Trump Raises Millions for 2020 Re-election Bid
President Trump is raising money toward a bid for a second term earlier than any incumbent president in recent history, pulling in tens of millions of dollars in the months after his election and through his inauguration.
Reports filed with the Federal Election Commission on Friday showed that Mr. Trump’s campaign brought in $7.1 million during the first three months of 2017, on top of over $23 million raised with the Republican Party. By contrast, President Barack Obama and the Democratic National Committee brought in a total of about $15 million during the first three months of his first term in 2009.

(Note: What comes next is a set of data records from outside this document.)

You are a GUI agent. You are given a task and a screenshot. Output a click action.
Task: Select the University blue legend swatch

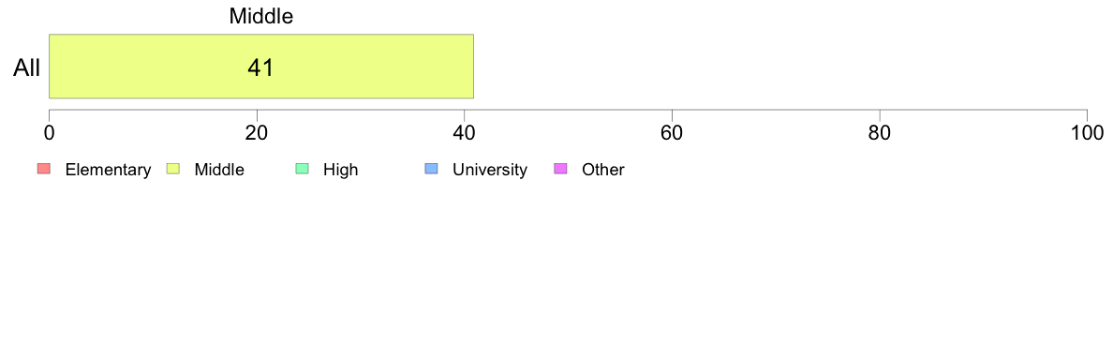coord(431,169)
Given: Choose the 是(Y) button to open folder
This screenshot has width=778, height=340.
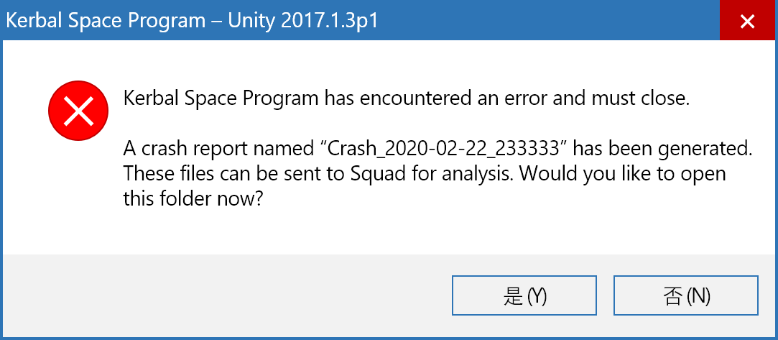Looking at the screenshot, I should tap(524, 296).
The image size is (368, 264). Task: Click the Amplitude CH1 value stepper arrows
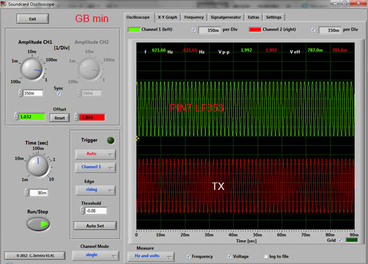20,93
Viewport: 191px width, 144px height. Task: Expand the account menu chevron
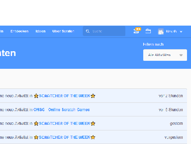coord(181,32)
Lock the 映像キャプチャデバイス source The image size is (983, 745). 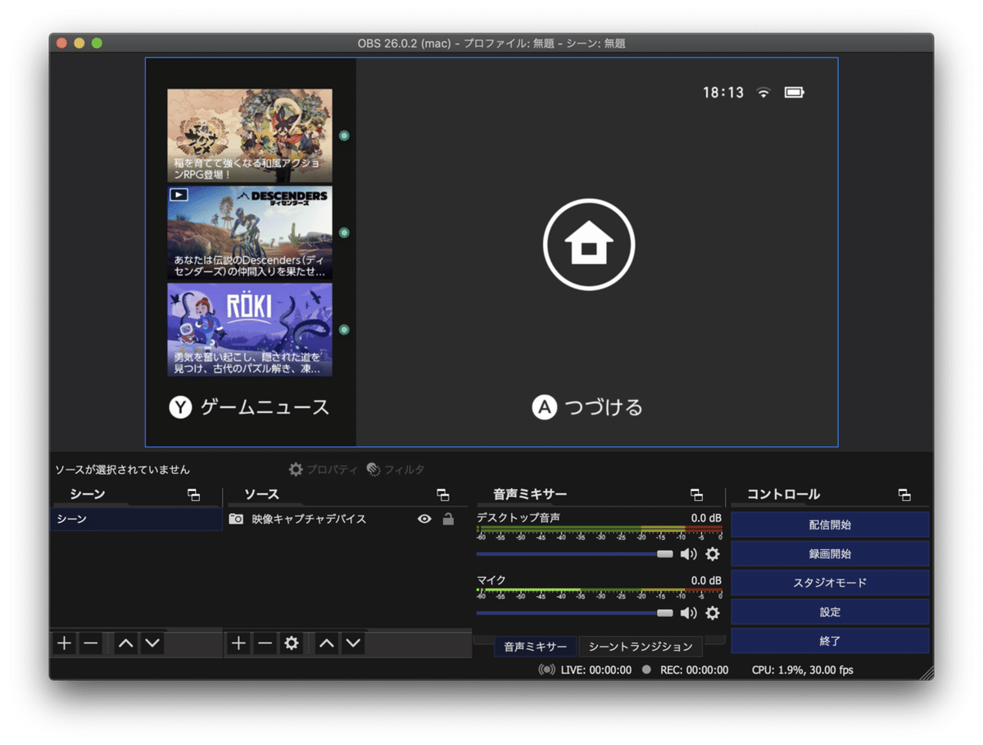point(447,519)
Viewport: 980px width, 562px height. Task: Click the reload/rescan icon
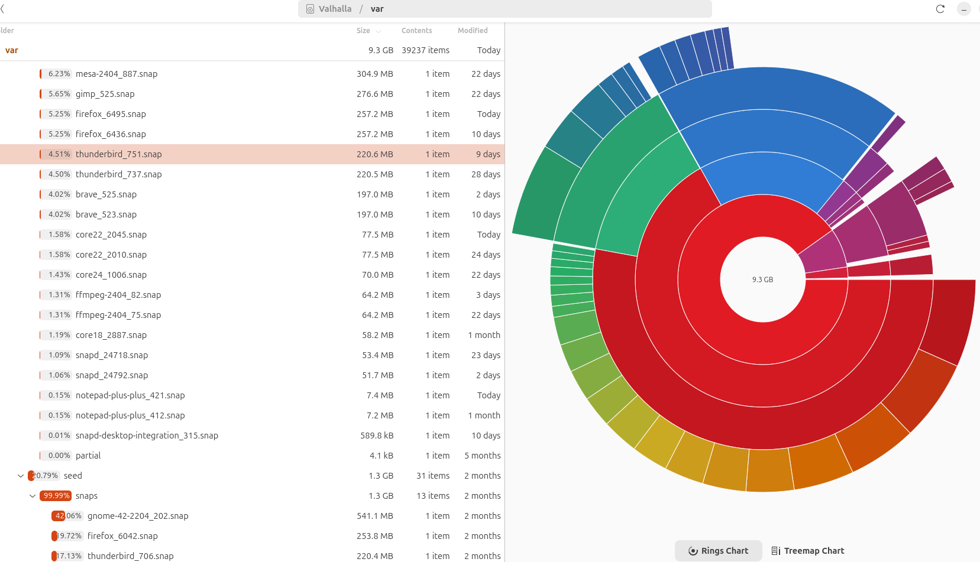(940, 9)
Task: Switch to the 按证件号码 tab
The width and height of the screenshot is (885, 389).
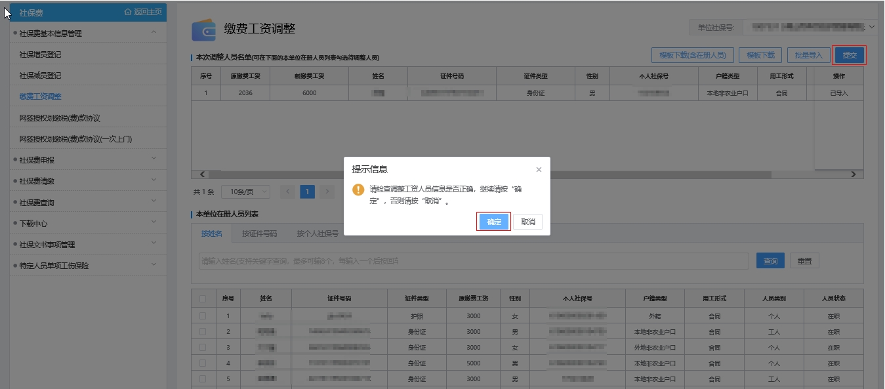Action: click(x=259, y=234)
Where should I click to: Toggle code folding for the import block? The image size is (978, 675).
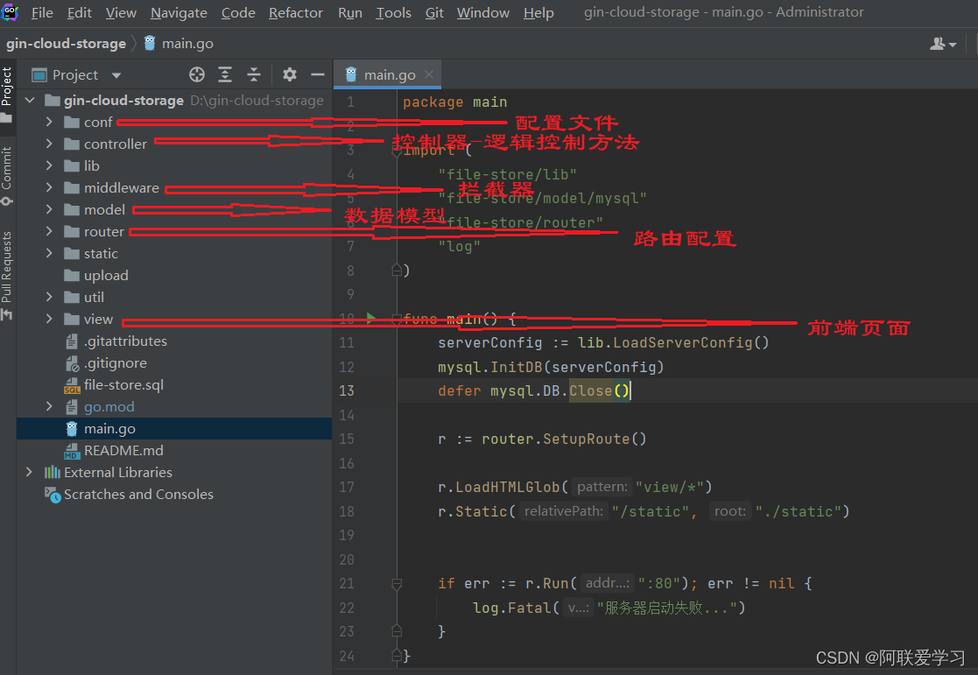coord(397,151)
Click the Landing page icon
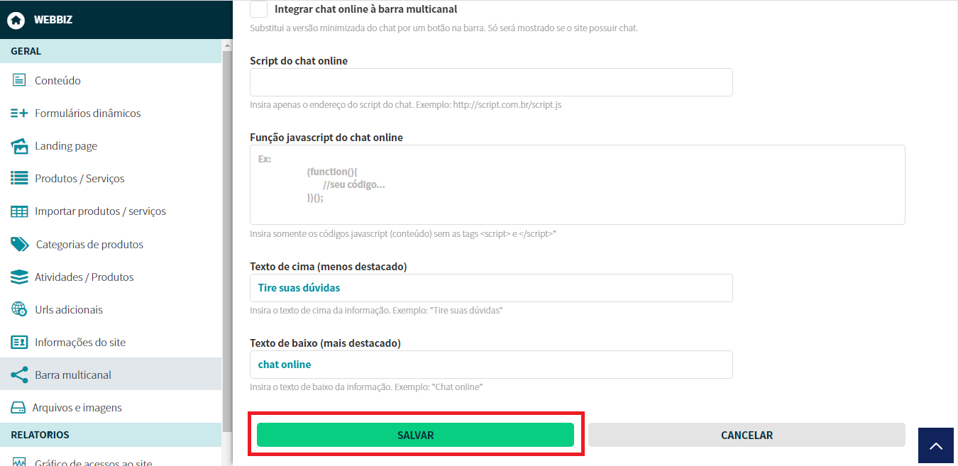Screen dimensions: 958x466 [x=19, y=146]
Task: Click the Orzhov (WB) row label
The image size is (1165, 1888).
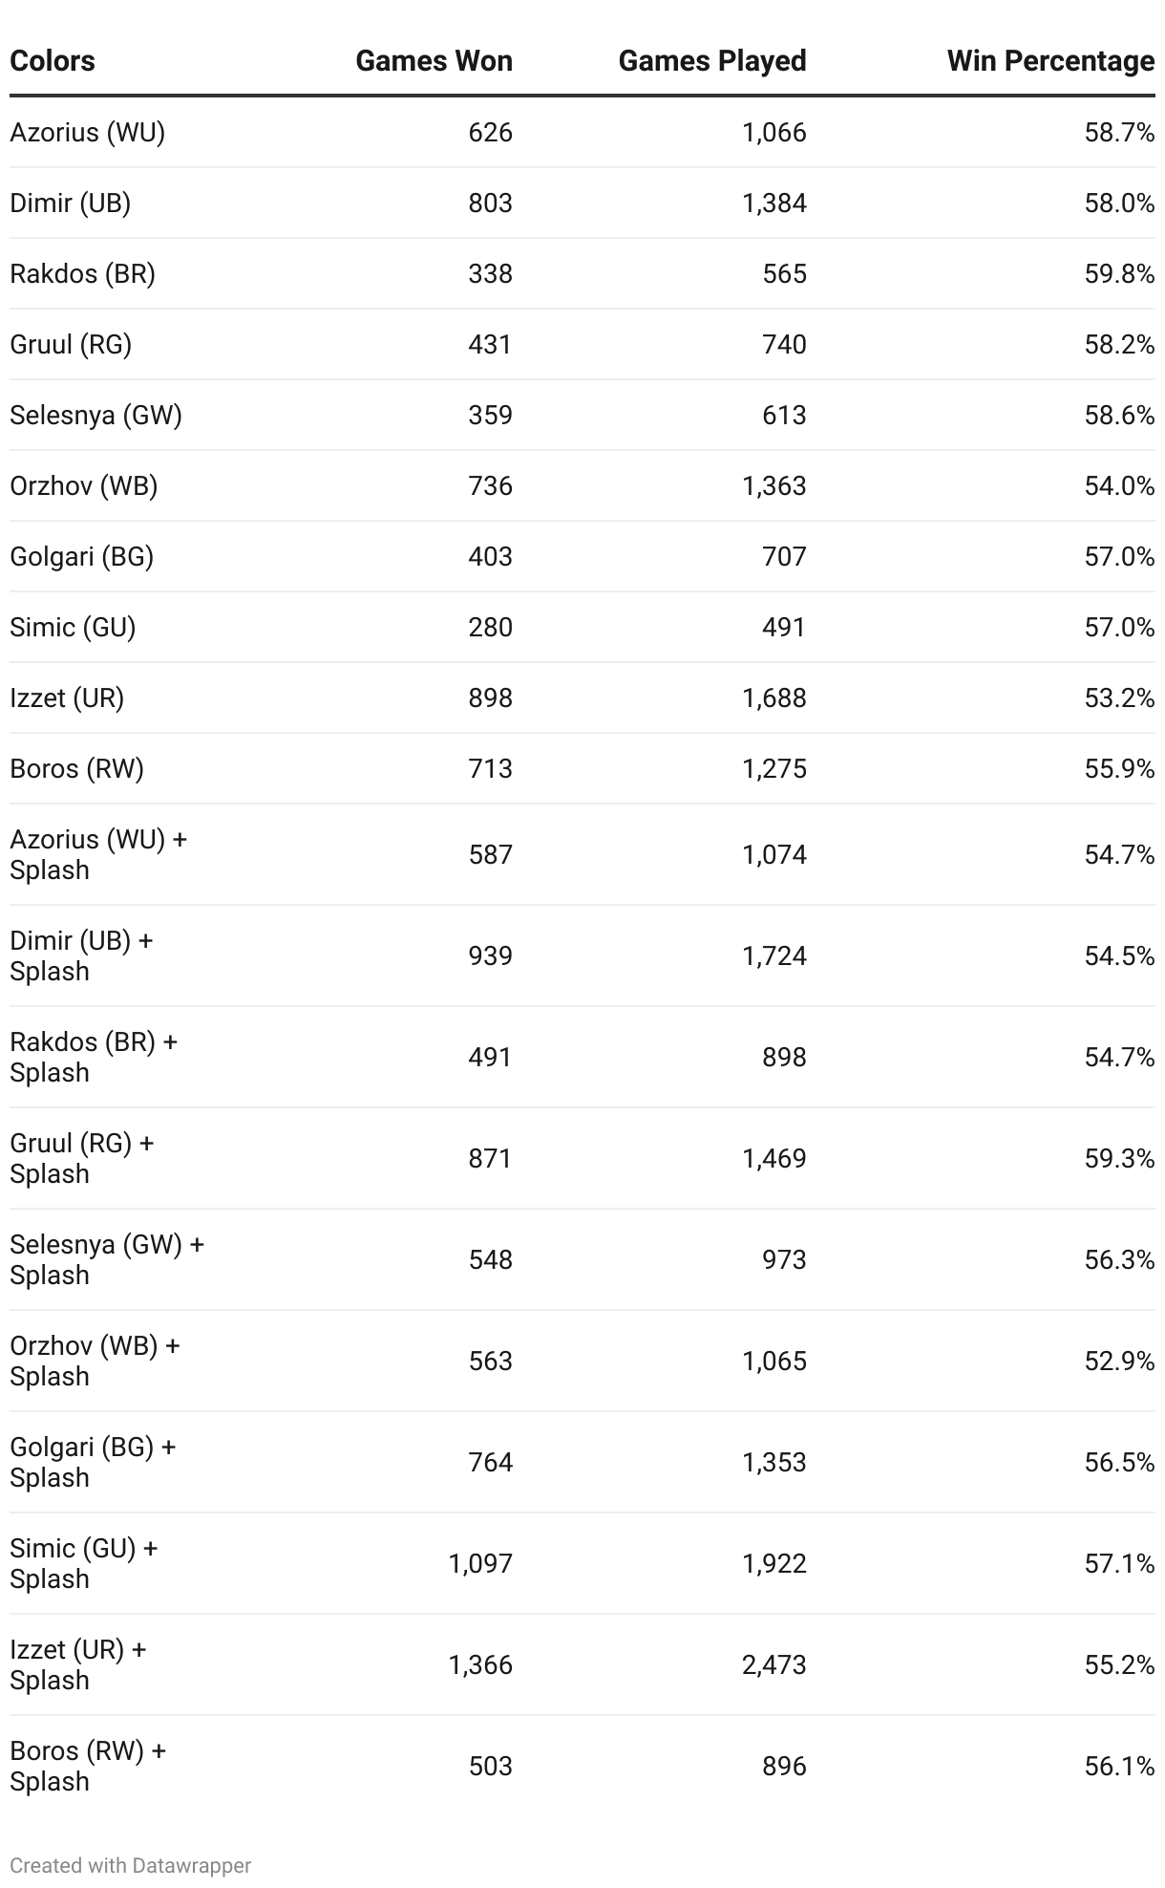Action: (x=83, y=485)
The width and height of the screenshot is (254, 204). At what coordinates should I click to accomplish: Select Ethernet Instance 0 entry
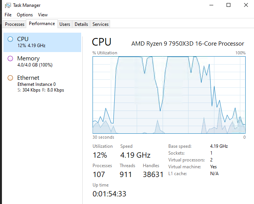42,84
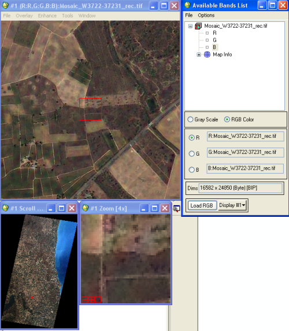Expand the Map Info tree node
289x331 pixels.
[x=199, y=55]
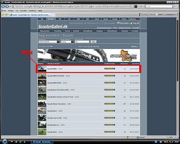Click the page vertical scrollbar
This screenshot has width=180, height=144.
(177, 76)
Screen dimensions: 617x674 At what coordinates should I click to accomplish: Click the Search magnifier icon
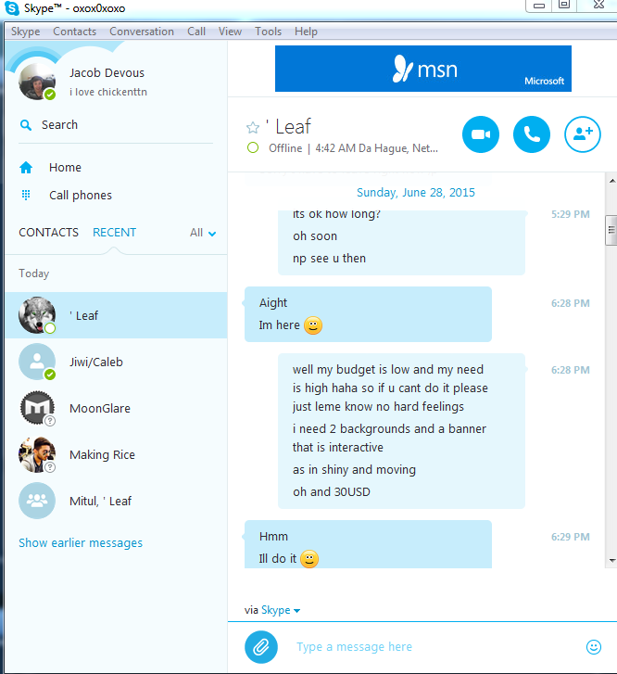pos(26,125)
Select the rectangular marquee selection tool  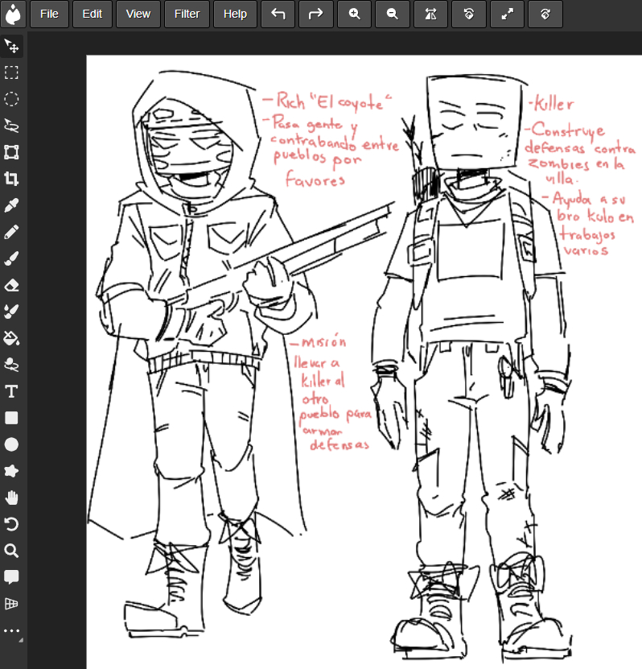[11, 72]
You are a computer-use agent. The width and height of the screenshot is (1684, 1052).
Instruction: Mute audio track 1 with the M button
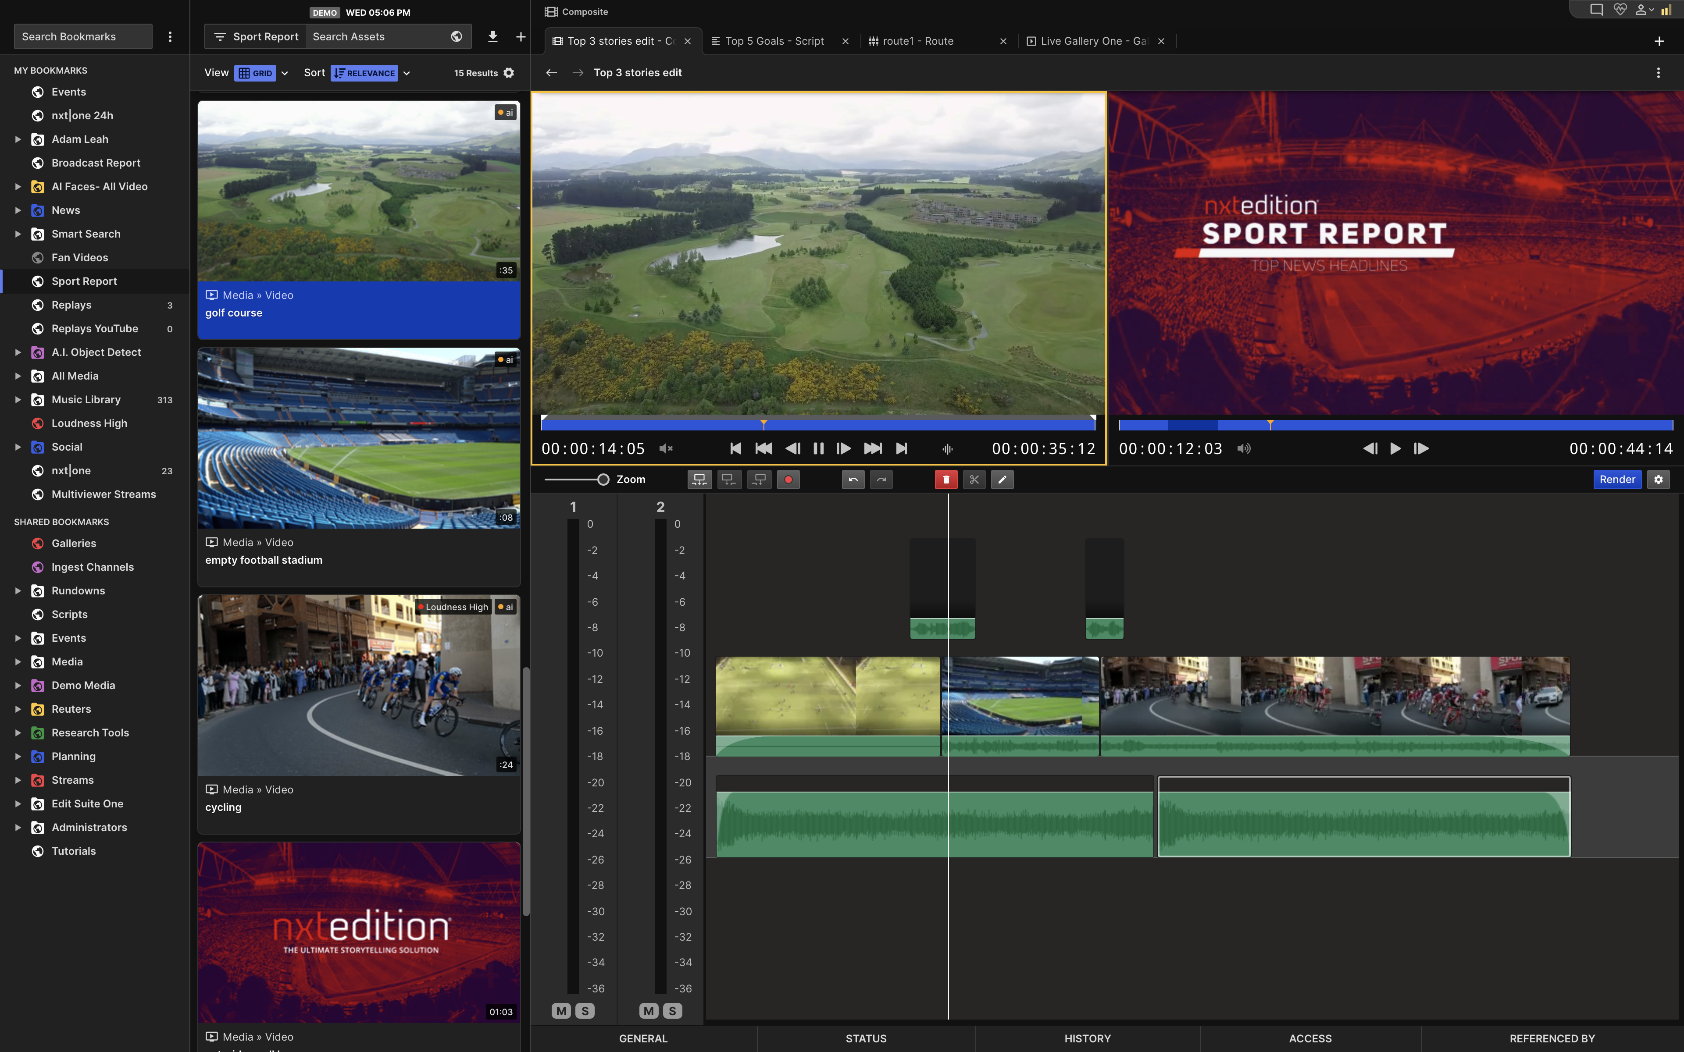[561, 1011]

A vast majority of Mr. Trump’s donors gave small amounts, and relatively little came in large checks from wealthy Republican benefactors. That suggests that Mr. Trump is relying heavily on the grass-roots donors who provided much of the cash — aside from his own fortune — he used for his campaign.
Mr. Trump’s campaign committee spent $6.3 million from January through March, including $1.2 million on merchandise and “Make America Great Again” hats, sales of which helped his fund-raising.
As it did during the presidential race, Mr. Trump’s campaign also spent significantly on Trump properties. Trump Tower in Manhattan, where the campaign is based, collected $300,000 in rent. At least another $25,000 went to other properties, including Mr. Trump’s hotel in Las Vegas and a golf course he owns in Florida. Such transactions are legal, and required to ensure he pays fair market rate for campaign costs.
The campaign disbursed tens of thousands of dollars to a firm owned by Mr. Trump’s chief strategist Stephen K. Bannon. The bill was for “administrative assistant/secretarial” services.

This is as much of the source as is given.